Requirement:
From the entries below, please output exactly the lines starting at the one containing "Click the bold" and ending at the one containing "Select the Red", both included.

Data for review:
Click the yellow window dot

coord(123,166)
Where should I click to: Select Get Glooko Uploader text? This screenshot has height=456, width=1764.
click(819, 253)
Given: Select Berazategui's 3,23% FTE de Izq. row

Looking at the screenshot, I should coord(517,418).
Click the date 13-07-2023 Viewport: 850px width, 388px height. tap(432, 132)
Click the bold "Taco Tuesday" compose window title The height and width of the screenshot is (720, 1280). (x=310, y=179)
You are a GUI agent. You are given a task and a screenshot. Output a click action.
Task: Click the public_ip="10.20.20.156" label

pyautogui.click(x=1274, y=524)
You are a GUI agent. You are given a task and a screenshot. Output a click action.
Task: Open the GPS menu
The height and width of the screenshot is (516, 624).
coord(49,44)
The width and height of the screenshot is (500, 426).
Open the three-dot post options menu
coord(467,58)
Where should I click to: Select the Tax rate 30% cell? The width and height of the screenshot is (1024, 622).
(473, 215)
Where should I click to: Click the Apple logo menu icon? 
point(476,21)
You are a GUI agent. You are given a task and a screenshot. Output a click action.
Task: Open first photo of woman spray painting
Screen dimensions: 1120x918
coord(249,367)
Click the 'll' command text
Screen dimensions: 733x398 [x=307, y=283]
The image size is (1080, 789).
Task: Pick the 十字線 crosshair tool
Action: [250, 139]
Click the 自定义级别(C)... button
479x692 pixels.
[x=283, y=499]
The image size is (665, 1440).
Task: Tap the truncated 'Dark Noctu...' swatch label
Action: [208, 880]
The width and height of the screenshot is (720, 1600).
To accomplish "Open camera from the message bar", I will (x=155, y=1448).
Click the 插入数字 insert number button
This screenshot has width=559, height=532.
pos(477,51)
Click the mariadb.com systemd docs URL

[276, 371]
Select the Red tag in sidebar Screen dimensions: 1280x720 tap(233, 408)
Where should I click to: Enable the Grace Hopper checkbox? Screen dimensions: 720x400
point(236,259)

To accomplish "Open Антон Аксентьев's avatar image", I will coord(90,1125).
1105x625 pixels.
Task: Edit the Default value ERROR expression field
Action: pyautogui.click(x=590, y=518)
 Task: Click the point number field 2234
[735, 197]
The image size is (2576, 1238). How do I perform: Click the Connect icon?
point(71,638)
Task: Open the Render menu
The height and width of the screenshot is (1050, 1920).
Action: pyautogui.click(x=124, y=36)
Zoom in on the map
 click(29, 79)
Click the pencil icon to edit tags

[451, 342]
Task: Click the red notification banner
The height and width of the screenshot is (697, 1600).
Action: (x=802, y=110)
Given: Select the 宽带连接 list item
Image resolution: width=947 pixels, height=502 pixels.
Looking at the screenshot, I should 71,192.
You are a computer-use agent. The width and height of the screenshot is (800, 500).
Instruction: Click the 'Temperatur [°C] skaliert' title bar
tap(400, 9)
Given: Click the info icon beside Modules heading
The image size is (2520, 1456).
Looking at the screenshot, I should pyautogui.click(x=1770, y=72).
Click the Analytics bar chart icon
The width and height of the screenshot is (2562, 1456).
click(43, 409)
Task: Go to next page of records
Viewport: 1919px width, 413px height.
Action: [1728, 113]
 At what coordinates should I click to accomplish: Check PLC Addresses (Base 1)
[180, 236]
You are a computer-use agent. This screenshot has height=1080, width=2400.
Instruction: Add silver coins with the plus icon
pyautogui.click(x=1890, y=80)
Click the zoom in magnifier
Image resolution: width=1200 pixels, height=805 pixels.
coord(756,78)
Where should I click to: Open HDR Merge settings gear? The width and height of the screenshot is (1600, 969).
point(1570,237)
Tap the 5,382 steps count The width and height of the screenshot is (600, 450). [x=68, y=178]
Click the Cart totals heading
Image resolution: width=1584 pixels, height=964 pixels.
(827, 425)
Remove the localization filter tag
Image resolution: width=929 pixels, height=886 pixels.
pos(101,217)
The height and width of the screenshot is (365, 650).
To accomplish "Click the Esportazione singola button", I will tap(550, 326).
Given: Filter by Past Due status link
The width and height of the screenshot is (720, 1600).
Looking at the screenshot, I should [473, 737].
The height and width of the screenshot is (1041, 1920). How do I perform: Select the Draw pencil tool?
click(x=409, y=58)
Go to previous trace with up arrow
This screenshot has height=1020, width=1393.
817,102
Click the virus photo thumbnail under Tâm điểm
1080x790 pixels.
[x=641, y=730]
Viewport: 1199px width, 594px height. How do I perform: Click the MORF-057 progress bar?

Result:
Click the bold "Taco Tuesday" compose window title The height and width of the screenshot is (720, 1280). (x=310, y=179)
You are a GUI agent. You are given a task and a screenshot. Output a click action.
Task: Click the public_ip="10.20.20.156" label

pyautogui.click(x=1274, y=524)
You are a GUI agent. You are given a task and a screenshot. Output a click action.
Task: Open the GPS menu
The height and width of the screenshot is (516, 624).
coord(49,44)
The width and height of the screenshot is (500, 426).
Open the three-dot post options menu
coord(467,58)
Where should I click to: Select the Tax rate 30% cell? The width and height of the screenshot is (1024, 622).
(473, 215)
Where should I click to: Click the Apple logo menu icon? 
point(476,21)
You are a GUI agent. You are given a task and a screenshot. Output a click action.
Task: Open first photo of woman spray painting
Screen dimensions: 1120x918
coord(249,367)
Click the 'll' command text
Screen dimensions: 733x398 [x=307, y=283]
The image size is (1080, 789).
Task: Pick the 十字線 crosshair tool
Action: [250, 139]
Click the 自定义级别(C)... button
479x692 pixels.
[x=283, y=499]
The image size is (665, 1440).
Task: Tap the truncated 'Dark Noctu...' swatch label
Action: [208, 880]
The width and height of the screenshot is (720, 1600).
To accomplish "Open camera from the message bar", I will (x=155, y=1448).
Click the 插入数字 insert number button
This screenshot has width=559, height=532.
pos(477,51)
Click the mariadb.com systemd docs URL

[276, 371]
Select the Red tag in sidebar Screen dimensions: 1280x720 tap(233, 408)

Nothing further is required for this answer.